Work to complete
Write out the data in full, exactly as shown.

Stored records:
================

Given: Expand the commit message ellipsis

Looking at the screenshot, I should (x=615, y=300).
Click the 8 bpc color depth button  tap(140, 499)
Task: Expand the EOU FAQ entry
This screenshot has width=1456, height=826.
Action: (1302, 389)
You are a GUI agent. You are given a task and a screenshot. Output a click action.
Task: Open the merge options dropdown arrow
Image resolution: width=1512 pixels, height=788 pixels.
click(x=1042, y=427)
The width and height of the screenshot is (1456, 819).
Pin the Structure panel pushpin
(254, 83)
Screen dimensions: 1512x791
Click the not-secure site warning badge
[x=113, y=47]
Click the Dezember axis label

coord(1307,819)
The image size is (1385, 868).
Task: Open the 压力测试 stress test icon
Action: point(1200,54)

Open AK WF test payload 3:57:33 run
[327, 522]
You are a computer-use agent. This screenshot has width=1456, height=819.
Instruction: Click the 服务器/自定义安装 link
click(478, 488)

================

Answer to this exercise
Given: Expand the commit message ellipsis

Looking at the screenshot, I should (x=615, y=300).
Click the 8 bpc color depth button  tap(140, 499)
Task: Expand the EOU FAQ entry
This screenshot has width=1456, height=826.
Action: (1302, 389)
You are a GUI agent. You are given a task and a screenshot. Output a click action.
Task: Open the merge options dropdown arrow
Image resolution: width=1512 pixels, height=788 pixels.
click(x=1042, y=427)
The width and height of the screenshot is (1456, 819).
Pin the Structure panel pushpin
(254, 83)
Screen dimensions: 1512x791
Click the not-secure site warning badge
[x=113, y=47]
Click the Dezember axis label

coord(1307,819)
The image size is (1385, 868).
Task: Open the 压力测试 stress test icon
Action: point(1200,54)

Open AK WF test payload 3:57:33 run
[327, 522]
You are a computer-use agent. This screenshot has width=1456, height=819.
Instruction: Click the 服务器/自定义安装 link
click(478, 488)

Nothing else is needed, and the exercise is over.